A glucosephosphate isomerase (GPI) null mutation in Mus musculus: evidence that anaerobic glycolysis is the predominant energy delivering pathway in early post-implantation embryos

Abstract

1. A heterozygous mouse mutant exhibiting approximately 50% of wild-type glucose-6-phosphate isomerase (GPI) activity in blood was recovered in mutagenicity experiments after combined treatment of spermatogonia with triethylenemelamine and irradiation. 2. Biochemical and immunological studies revealed no differences in physicochemical, kinetic and immunological properties between the erythrocytic enzyme of heterozygous and wild-type animals.

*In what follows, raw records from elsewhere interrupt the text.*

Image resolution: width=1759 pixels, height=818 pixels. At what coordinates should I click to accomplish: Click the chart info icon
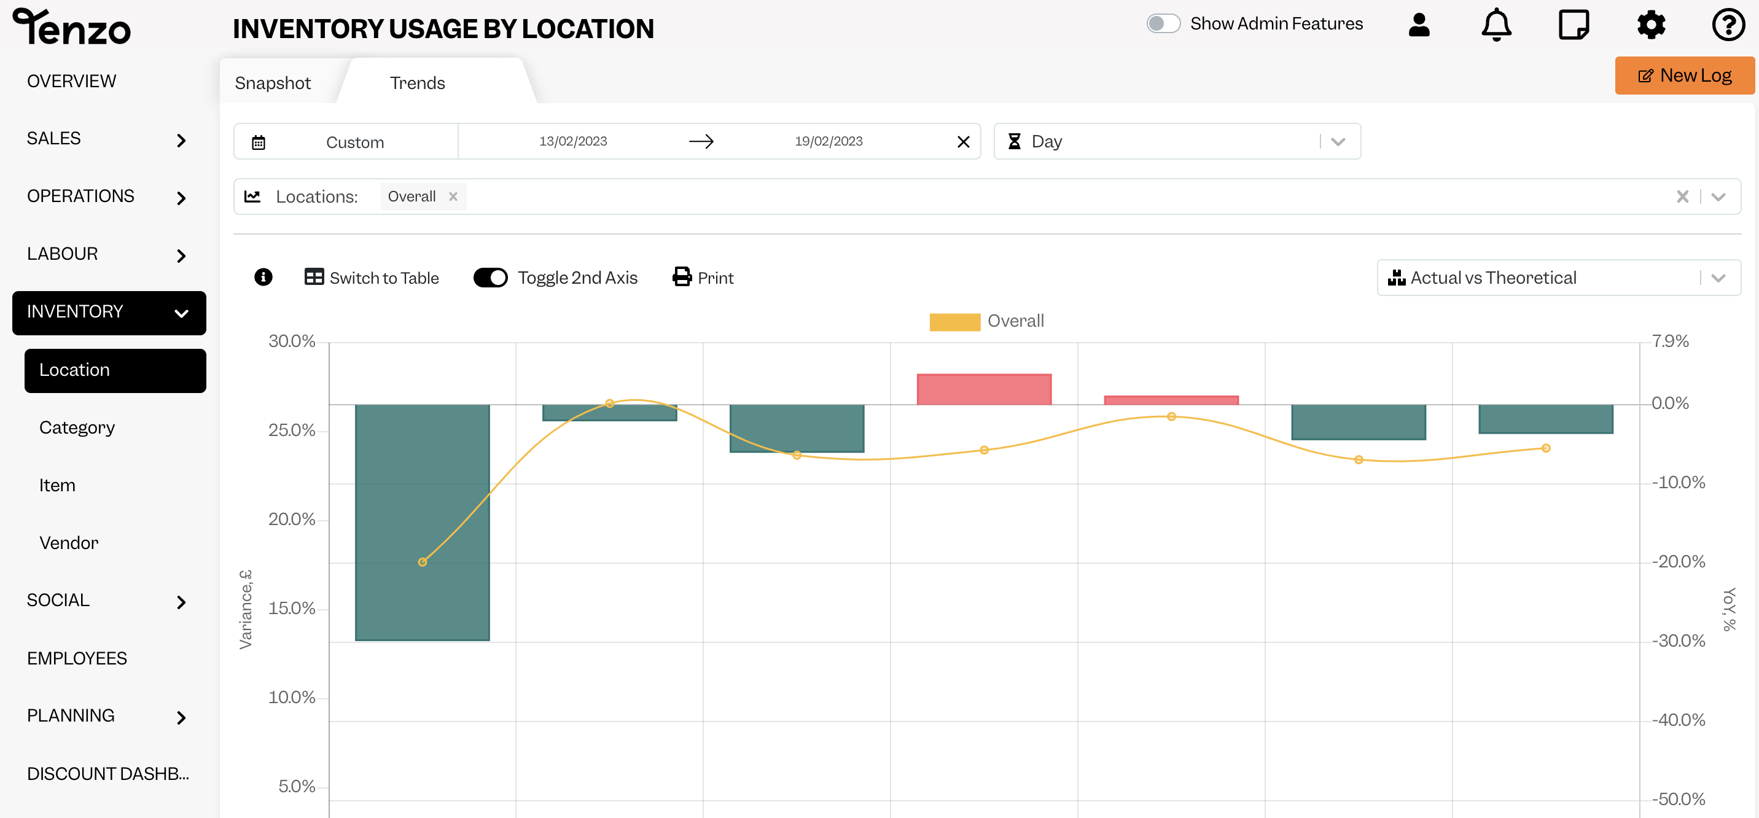point(263,277)
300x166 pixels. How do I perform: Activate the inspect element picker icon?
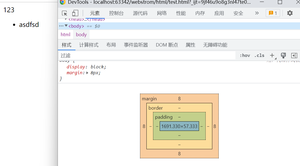(65, 13)
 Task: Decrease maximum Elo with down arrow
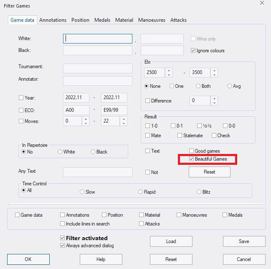point(214,74)
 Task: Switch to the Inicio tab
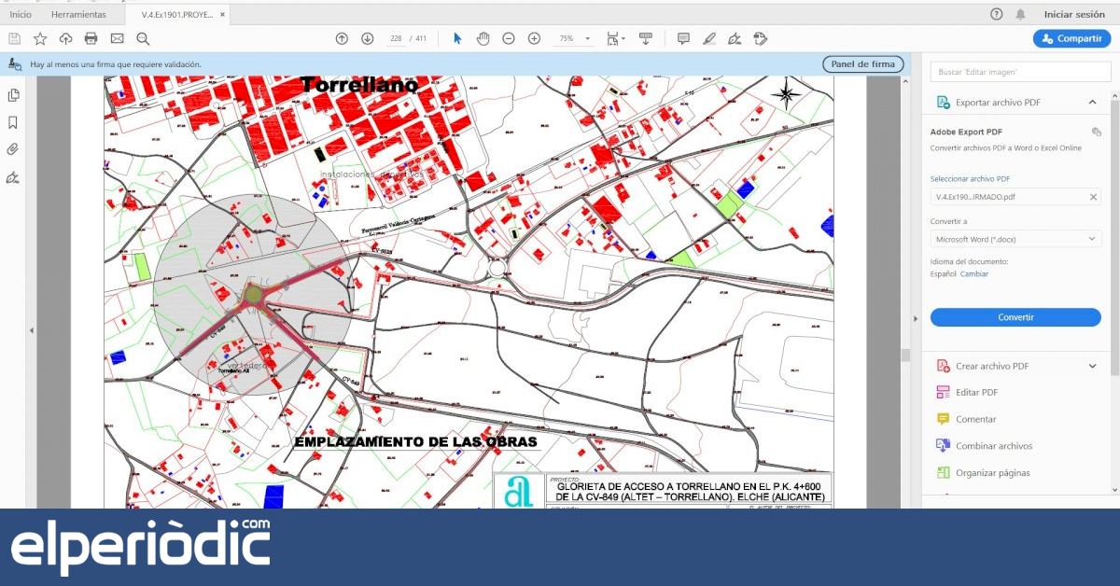point(21,15)
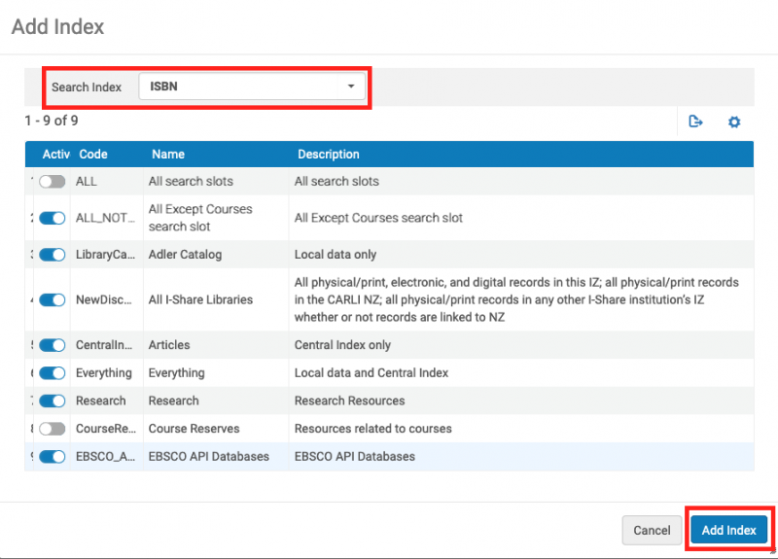Open the Search Index ISBN dropdown
The height and width of the screenshot is (559, 778).
(x=252, y=87)
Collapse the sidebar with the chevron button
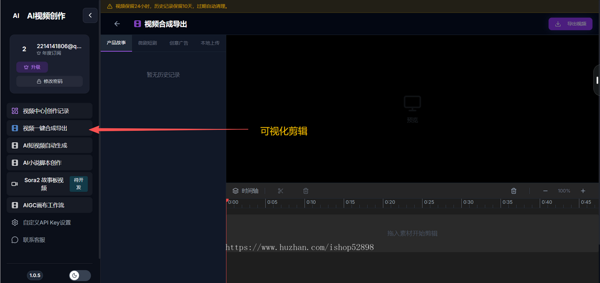 (90, 16)
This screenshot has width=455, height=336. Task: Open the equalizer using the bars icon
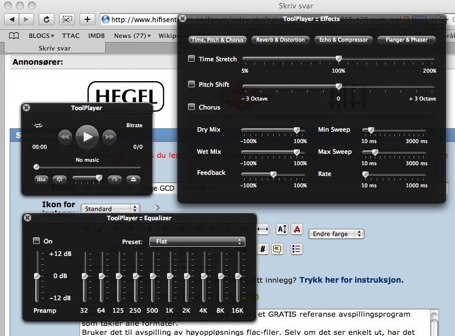[x=41, y=179]
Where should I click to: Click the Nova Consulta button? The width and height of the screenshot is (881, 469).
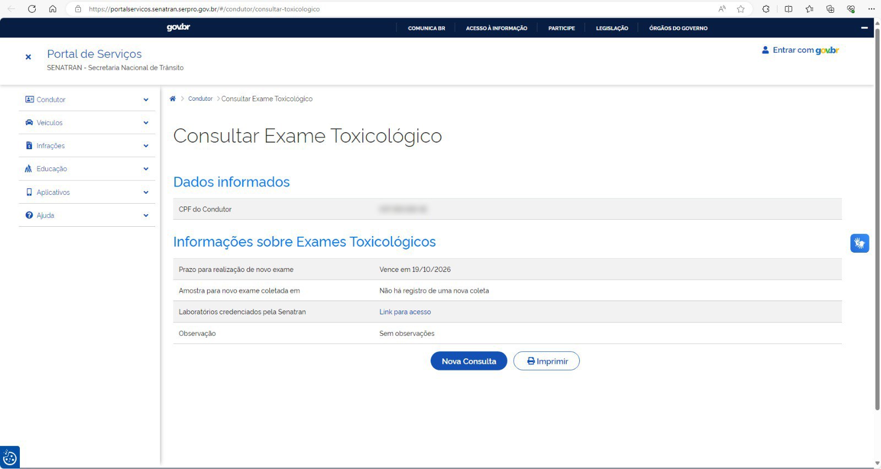pos(469,361)
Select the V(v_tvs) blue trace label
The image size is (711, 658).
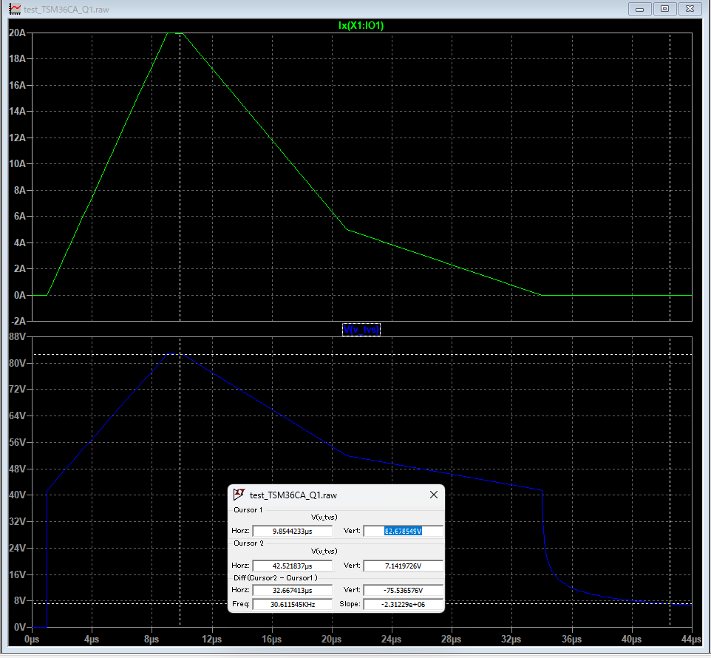[x=361, y=329]
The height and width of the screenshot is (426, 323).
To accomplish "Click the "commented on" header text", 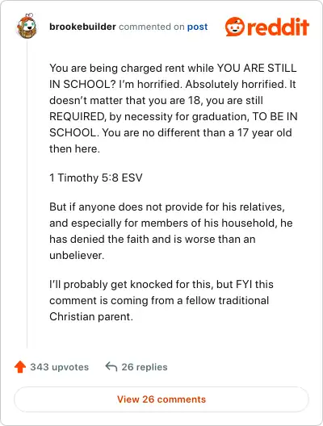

This suggests that the mutation generates a null allele at the Gpi-1s structural locus, producing neither enzyme activity nor immunologically detectable material. 3. In accordance with the presence of only one functional Gpi-1s gene per haploid genome in the mouse, the 50% deficiency in heterozygotes is expressed in plasma and all tissues studied. 4. The genetic and physiological analyses provided no indications for further altered traits in heterozygous animals including fertility, viability and several other traits. 5. Homozygous mutants died at an early post-implantation stage of embryogenesis. 6. These findings support the hypothesis that a mutation resulting in a total loss of catalytic activity of a glycolytic enzyme leads to lethality of homozygous carriers at an early post-implantation stage of embryonic development due to a block of glycolysis and the resulting inability to utilize glucose as a source of metabolic energy. Furthermore, they indicate that anaerobic glycolysis primarily supplies the metabolic energy used by early post-implantation mouse embryos.